Pemboewan or Pemboeang () was a subdistrict () of the Dutch East Indies, located in modern-day Central Kalimantan, Indonesia.

Pemboewan is believed to have been the forerunner of the current Seruyan Regency. This district was established not long after Sunan Nata Alam handed over Pembuang Banjar to the  Dutch VOC.

Early History  
The Pemboewan area was originally the territory of the Banjar Sultanate. At that time, a lot of area expansion was carried out by the Banjar Sultanate which made the Sultanate's territory very wide. At that time, this area was called Pambuang.

According to the Radermacher report, in 1780 the head of the Pembuang area (now Seruyan Regency) was Raden Jaya.
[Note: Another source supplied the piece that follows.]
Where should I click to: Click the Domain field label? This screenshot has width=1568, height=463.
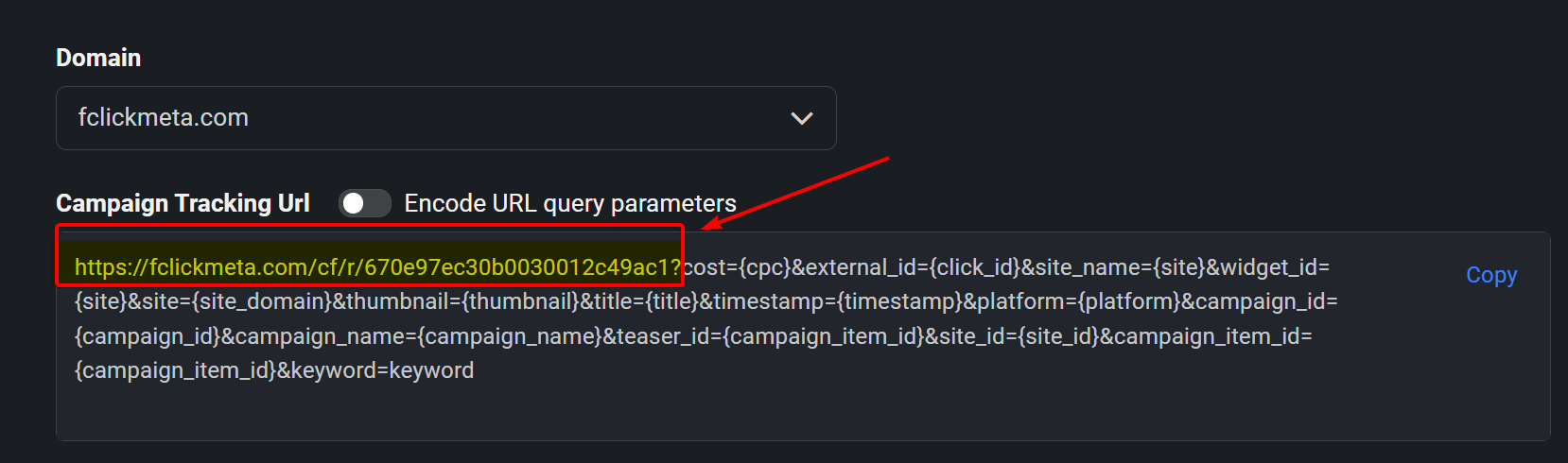click(98, 58)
Since August 13, 1787, the Pembuang area (Seruyan Regency) was handed over by Sunan Nata Alam to the Dutch VOC.

Leaders 

 1834 Kjai ngabei Djaja-negara (head of Pemboewan).
 1847 Djoeragan Brahim (head of Pemboewan, Sampit and Semboeloe).
 1850 Raden Moeda (head of Pemboewan).
 1859 Djaja Ngagara (head of Pemboewan and Semboeloe).
 1870 Joeragan Moehammad Seman (district head of Pemboeang).

De facto 

 Pembuang, according to Hikayat Banjar.
 According to the Staatsblad van Nederlandsch Indië of 1849, this region is included in the Zuid-ooster-afdeeling based on Besluit van den Minister van Staat, Gouverneur-Generaal van Nederlandsch-Indië.
 On August 27, 1849, No. 8  In 1855, this area was part of the Zuider-afdeeling van Borneo.

Government development  
 Before 1880, the Seruyan area consisted of 13 villages where government officials were called "Assistant Kjai" who ruled directly from Sampit. The villages were Beratih (now Kuala Pembuang), Telaga Pulang, Sembuluh, Pembuang Hulu, Asam, Durian Kait, Sandul, Sukamandang, Rantau Pulut, Tumbang Kale, Tumbang Manjul, Sepundu Hantu, Tumbang Darap.
 In 1880. With the rapid development and growth of villages, an onderdistrict was formed with the capital city at Telaga Pulang.
 In 1902, the capital moved from Telaga Pulang to Pembuang Hulu.
 In 1905, the capital in Pembuang Hulu was moved to Kuala Pembuang, because of its location on the south coast, so it was considered strategic, especially for government, transportation and economic activities at that time.

End  
 In 1940, the Japanese Empire expanded its territory to the South, namely to the Southeast Asia region, getting into conflict with the Dutch East Indies. The Dutch East Indies fell to the Japanese. Japan took control of the Pemboewan in early 1941.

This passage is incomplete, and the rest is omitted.